(Collected data entries)

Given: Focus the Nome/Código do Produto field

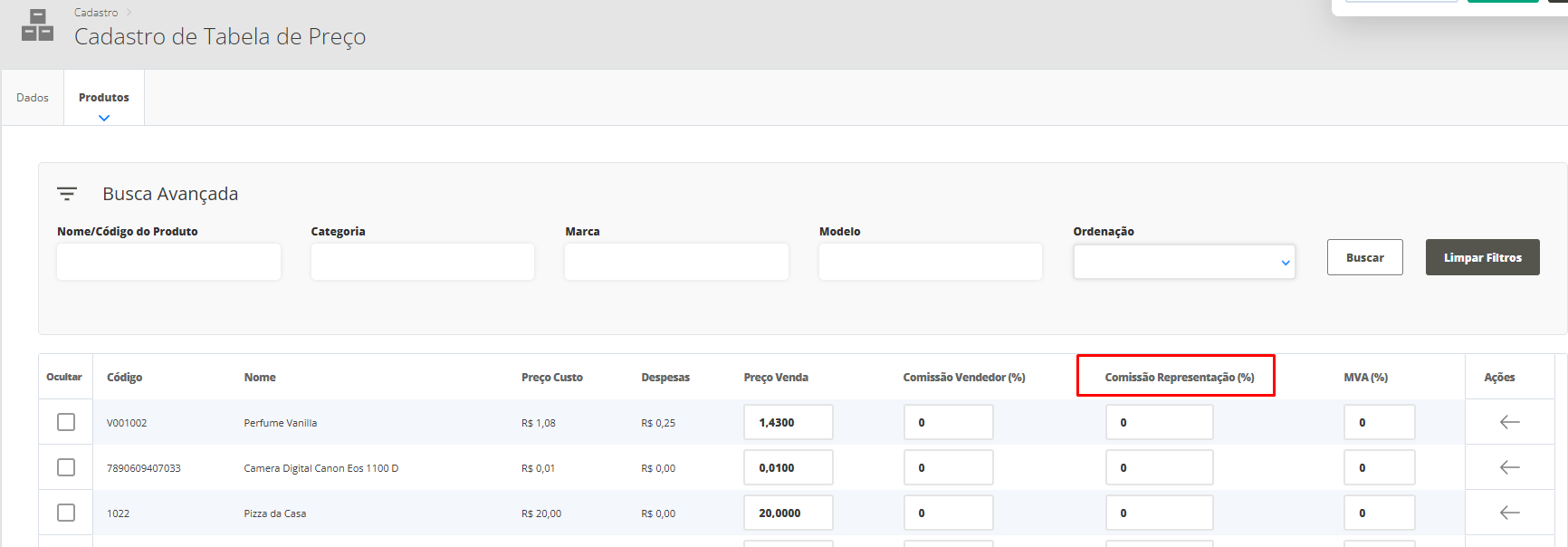Looking at the screenshot, I should [x=168, y=262].
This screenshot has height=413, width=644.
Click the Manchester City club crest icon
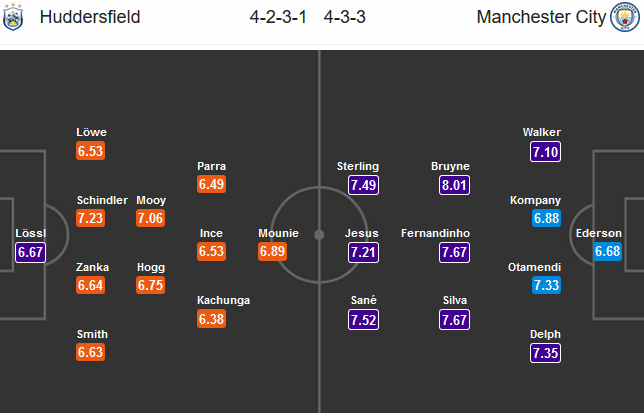pos(623,18)
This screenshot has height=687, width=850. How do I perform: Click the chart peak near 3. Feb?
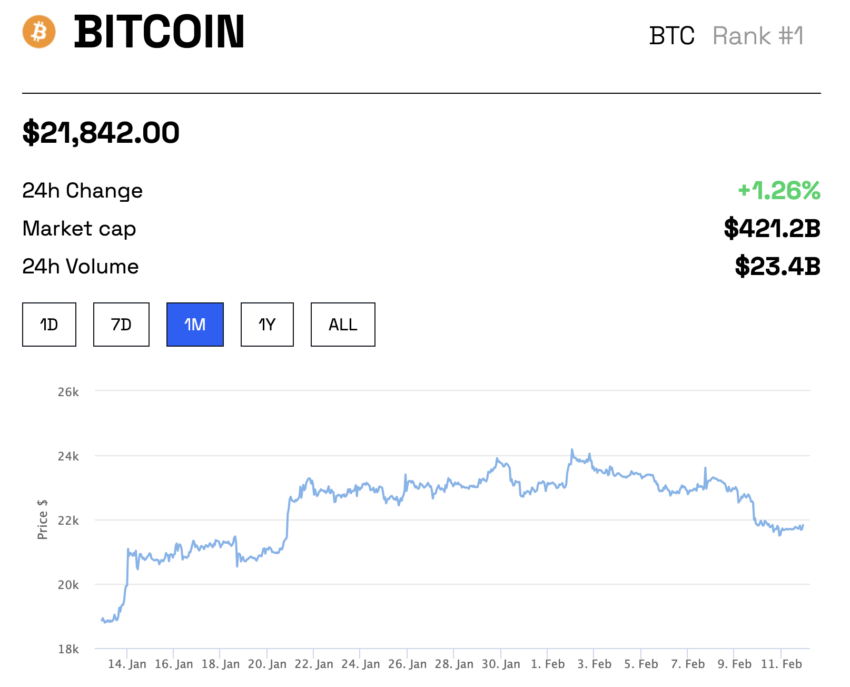point(572,451)
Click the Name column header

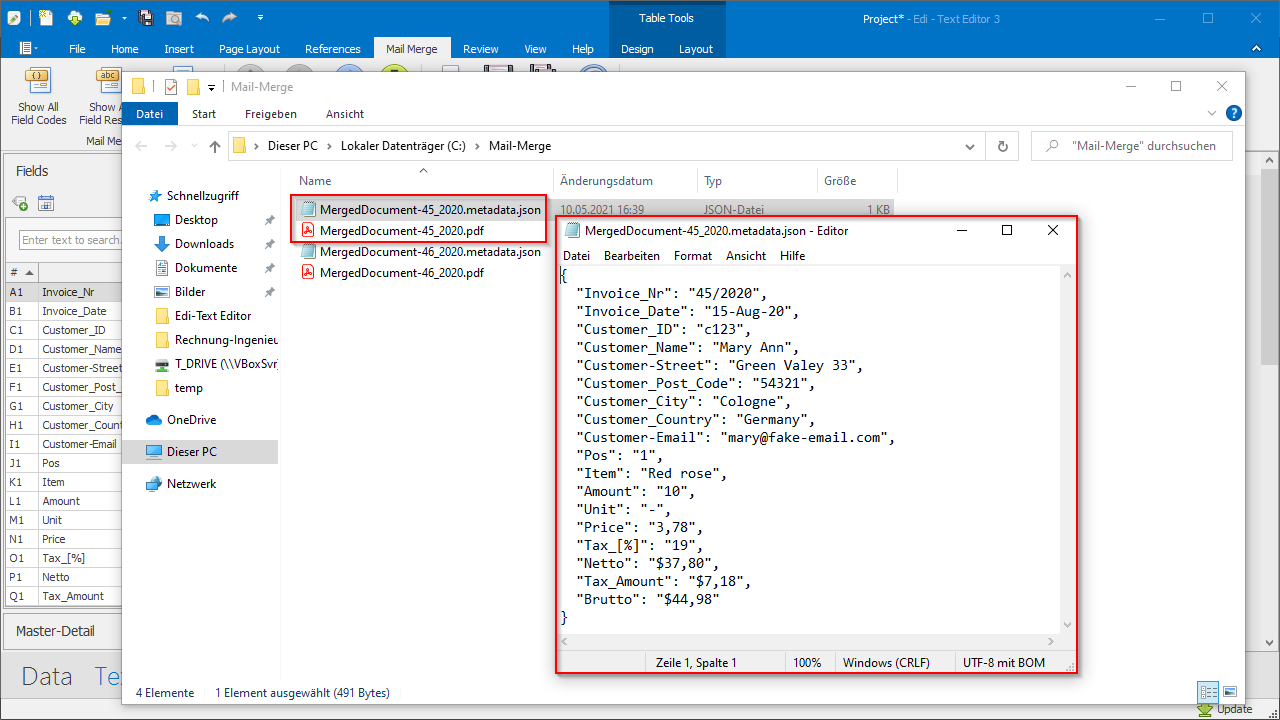click(315, 181)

### Exercise instructions:
When you copy the entries above, reproduce each line exactly and leave out any pictures.

### Answer to the problem:
Given: Focus the Nome/Código do Produto field

Looking at the screenshot, I should [x=168, y=262].
This screenshot has height=413, width=644.
Click the Manchester City club crest icon
pos(623,18)
This screenshot has height=687, width=850. How do I perform: Click the chart peak near 3. Feb?
point(572,451)
Click the Name column header

click(315, 181)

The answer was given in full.